- _Provided text_:
----

The committee voted 18-6 to recommend that the FDA approve flibanserin, a drug designed to boost the low sexual desire of otherwise healthy women.

The FDA usually follows the recommendations of its advisory committees, but not always. Its decision is expected by the end of the summer. The agency has already rejected the drug twice, saying the potential side effects of fainting, nausea, dizziness, sleepiness and low-blood pressure outweighed its benefits. Even on Thursday, the committee described the drug benefit as “moderate” or “marginal.”

The benefits of the drug are marginal, panelists said, but meaningful for some patients. Serious side effects include the risk of fainting at unpredictable times, accidental injury and low blood pressure.

But after an afternoon of emotional testimony from women who suffer from low sexual desire, a condition called Hypoactive Sexual Desire Disorder, the majority of committee members said that, with proper warning labels and education, the drug, even with a moderate benefit, should be made available to women who now have nothing.

----

- _Records_:
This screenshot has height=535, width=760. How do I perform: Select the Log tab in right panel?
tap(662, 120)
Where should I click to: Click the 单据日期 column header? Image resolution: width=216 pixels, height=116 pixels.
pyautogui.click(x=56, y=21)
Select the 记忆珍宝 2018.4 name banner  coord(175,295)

----

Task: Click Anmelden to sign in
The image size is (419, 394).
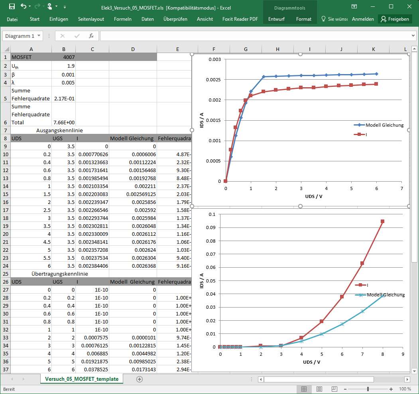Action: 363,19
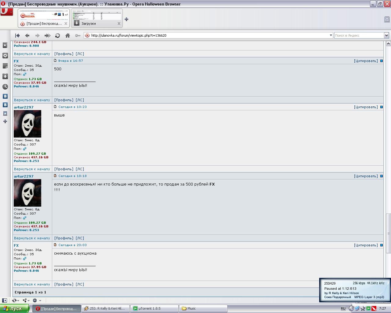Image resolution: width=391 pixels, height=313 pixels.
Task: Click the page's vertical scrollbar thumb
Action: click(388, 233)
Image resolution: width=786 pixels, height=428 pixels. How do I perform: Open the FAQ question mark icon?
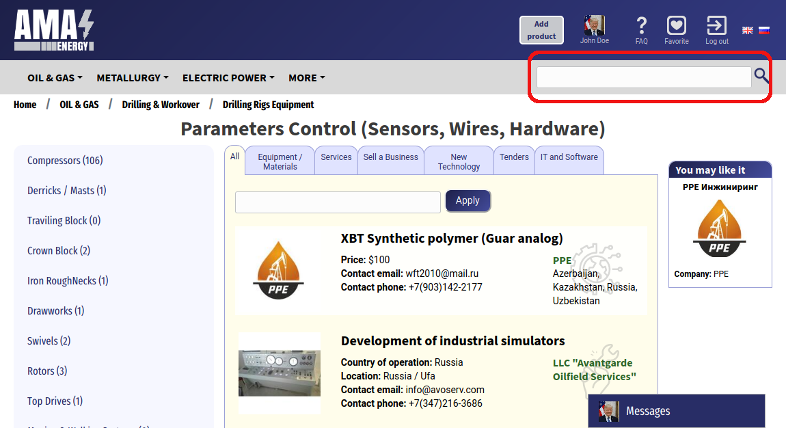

----

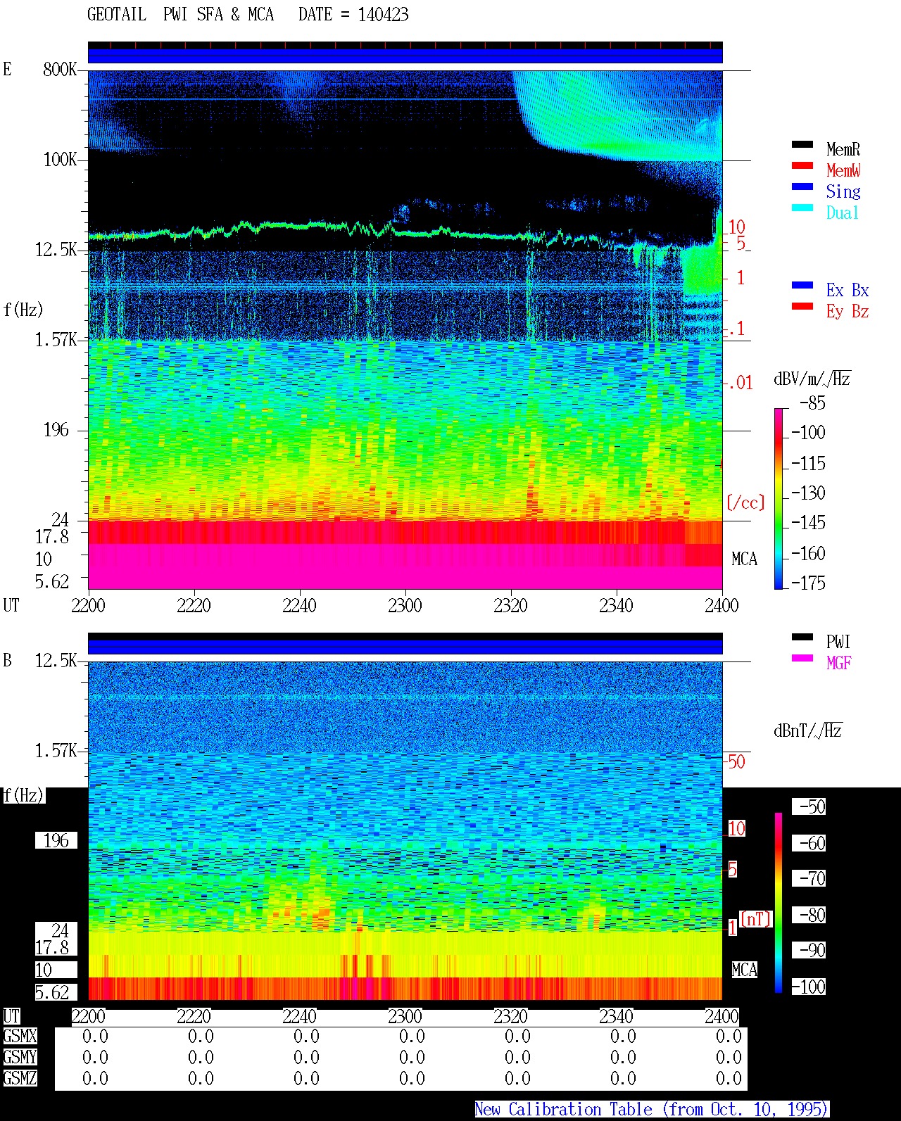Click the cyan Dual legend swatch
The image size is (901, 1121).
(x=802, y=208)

----

- _Tasks to complete_:
(1) According to the text on flibanserin, by what vote did the committee recommend FDA approval of the drug?
(2) Using the text on flibanserin, explain why the FDA had rejected the drug twice before.
(3) From the text on flibanserin, extract the part that opens with the words containing "The benefits of" and closes with "now have nothing.".

- _Answers for each item_:
(1) The committee voted 18-6.

(2) The agency judged that the drug's potential side effects outweighed its benefits. Those side effects were fainting, nausea, dizziness, sleepiness and low blood pressure.

(3)
The benefits of the drug are marginal, panelists said, but meaningful for some patients. Serious side effects include the risk of fainting at unpredictable times, accidental injury and low blood pressure.

But after an afternoon of emotional testimony from women who suffer from low sexual desire, a condition called Hypoactive Sexual Desire Disorder, the majority of committee members said that, with proper warning labels and education, the drug, even with a moderate benefit, should be made available to women who now have nothing.